Collected data entries:
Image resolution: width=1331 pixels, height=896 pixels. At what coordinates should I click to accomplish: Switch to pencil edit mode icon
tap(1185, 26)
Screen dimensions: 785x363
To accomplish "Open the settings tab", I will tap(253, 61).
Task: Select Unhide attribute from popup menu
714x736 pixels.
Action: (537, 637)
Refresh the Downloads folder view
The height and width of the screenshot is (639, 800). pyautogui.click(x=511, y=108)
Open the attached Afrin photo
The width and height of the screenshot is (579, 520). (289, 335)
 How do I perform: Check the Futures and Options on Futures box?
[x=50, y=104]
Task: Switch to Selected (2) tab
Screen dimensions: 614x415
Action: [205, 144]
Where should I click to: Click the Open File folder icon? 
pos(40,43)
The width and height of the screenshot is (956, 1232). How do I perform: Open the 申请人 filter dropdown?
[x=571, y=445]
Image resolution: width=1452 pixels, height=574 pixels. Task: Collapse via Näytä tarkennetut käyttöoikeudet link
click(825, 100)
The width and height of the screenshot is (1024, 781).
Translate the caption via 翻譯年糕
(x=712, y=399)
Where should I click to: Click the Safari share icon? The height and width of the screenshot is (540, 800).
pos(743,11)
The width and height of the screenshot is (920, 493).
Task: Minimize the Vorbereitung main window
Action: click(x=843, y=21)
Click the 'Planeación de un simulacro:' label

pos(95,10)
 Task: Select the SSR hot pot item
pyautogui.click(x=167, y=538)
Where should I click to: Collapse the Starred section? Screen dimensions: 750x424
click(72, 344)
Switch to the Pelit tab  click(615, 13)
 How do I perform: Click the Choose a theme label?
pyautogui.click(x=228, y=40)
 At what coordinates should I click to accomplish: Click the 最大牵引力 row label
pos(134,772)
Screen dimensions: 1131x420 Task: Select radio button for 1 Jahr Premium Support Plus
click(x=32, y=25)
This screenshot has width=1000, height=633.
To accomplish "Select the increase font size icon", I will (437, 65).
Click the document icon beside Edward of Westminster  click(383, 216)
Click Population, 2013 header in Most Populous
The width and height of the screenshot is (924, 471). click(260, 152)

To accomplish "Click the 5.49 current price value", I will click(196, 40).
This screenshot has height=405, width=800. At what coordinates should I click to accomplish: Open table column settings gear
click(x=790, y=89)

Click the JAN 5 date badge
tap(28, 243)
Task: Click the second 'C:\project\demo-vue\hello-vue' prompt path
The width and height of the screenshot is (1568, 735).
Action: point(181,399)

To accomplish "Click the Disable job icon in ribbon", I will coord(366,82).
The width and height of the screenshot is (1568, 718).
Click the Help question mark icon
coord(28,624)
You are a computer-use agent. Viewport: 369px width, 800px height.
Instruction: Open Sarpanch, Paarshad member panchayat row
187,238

PROBLEM TO SOLVE: If a line of the records above holds the word "will", show it.

ANSWER TO THIS TASK:
To accomplish "Open the settings tab", I will tap(253, 61).
To accomplish "Select the increase font size icon", I will (437, 65).
To accomplish "Click the 5.49 current price value", I will click(196, 40).
To accomplish "Click the Disable job icon in ribbon", I will coord(366,82).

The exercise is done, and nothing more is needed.